=== WORK REQUIRED ===
Print nothing but the lines below starting at the line that holds "770x433 pixels. How" and ending at the line that holds "At what coordinates should I click to accomplish: Focus", including both, each exactly as written.

*** Opening INPUT FOR THIS TASK ***

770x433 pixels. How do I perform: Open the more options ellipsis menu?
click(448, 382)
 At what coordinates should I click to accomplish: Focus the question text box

*** Closing INPUT FOR THIS TASK ***
*** Opening INPUT FOR THIS TASK ***

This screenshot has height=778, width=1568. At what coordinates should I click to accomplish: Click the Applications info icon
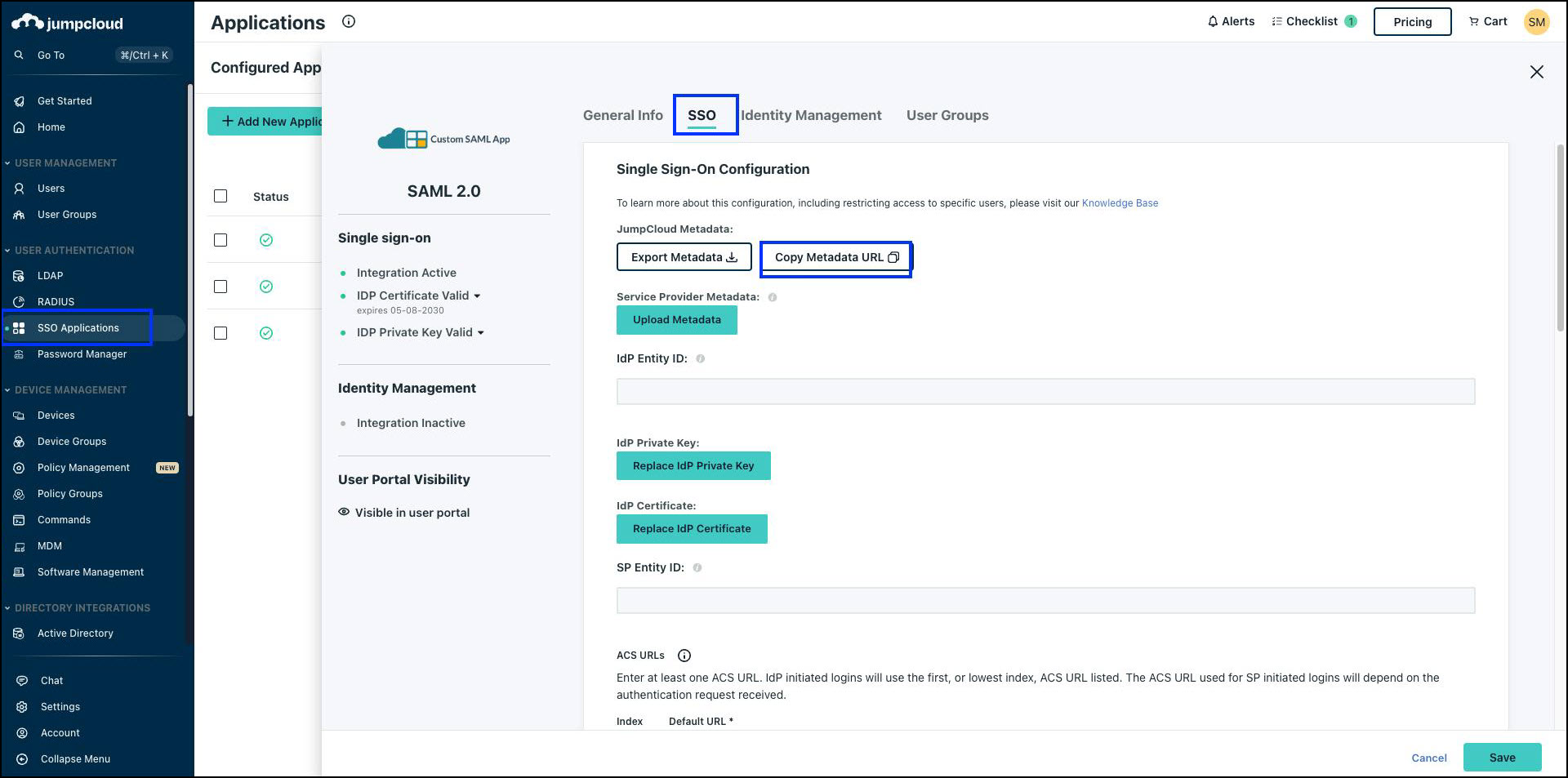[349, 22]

*** Closing INPUT FOR THIS TASK ***

=== SOLUTION FOR THIS PROBLEM ===
770x433 pixels. How do I perform: Open the more options ellipsis menu?
click(448, 382)
 At what coordinates should I click to accomplish: Focus the question text box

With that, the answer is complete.